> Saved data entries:
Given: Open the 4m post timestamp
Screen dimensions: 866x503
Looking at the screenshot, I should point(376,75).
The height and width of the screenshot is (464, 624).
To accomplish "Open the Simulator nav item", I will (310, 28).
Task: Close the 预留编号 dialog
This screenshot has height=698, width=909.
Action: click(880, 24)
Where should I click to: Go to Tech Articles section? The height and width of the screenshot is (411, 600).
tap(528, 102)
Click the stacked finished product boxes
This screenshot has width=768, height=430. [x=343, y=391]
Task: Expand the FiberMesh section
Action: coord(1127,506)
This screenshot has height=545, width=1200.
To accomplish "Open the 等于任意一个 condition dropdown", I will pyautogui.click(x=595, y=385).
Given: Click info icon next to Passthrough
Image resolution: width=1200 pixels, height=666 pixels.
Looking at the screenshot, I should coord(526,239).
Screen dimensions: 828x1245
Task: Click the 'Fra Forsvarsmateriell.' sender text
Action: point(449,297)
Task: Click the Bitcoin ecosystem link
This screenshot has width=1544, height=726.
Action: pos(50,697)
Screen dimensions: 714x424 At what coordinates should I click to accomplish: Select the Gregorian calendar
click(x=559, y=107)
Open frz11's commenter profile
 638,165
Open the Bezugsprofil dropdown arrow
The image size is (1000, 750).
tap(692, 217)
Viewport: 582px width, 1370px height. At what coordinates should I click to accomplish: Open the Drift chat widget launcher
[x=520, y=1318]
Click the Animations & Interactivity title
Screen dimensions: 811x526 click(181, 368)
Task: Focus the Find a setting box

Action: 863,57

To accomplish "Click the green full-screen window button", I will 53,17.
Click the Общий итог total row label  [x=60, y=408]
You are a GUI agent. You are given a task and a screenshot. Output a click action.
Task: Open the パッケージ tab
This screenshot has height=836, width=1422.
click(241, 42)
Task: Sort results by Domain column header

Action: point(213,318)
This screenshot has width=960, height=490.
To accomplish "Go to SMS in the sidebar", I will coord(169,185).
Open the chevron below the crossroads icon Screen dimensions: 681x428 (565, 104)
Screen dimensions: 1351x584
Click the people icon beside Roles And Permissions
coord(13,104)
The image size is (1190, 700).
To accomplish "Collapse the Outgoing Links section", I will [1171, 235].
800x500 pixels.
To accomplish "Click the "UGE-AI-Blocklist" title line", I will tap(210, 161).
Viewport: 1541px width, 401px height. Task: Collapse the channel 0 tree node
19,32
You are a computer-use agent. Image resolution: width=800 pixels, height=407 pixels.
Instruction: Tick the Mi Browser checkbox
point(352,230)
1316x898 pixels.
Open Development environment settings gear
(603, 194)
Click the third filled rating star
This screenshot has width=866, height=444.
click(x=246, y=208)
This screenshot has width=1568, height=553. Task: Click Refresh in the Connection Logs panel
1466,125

> GOAL OF THE EXERCISE:
All lines with the word "will" are needed; pull them from the entries and copy each.

> TASK OUTPUT:
To accomplish "Open the Simulator nav item", I will (310, 28).
To accomplish "Open the 等于任意一个 condition dropdown", I will pyautogui.click(x=595, y=385).
To accomplish "Click the green full-screen window button", I will 53,17.
To accomplish "Go to SMS in the sidebar", I will coord(169,185).
To accomplish "Collapse the Outgoing Links section", I will [1171, 235].
To accomplish "Click the "UGE-AI-Blocklist" title line", I will tap(210, 161).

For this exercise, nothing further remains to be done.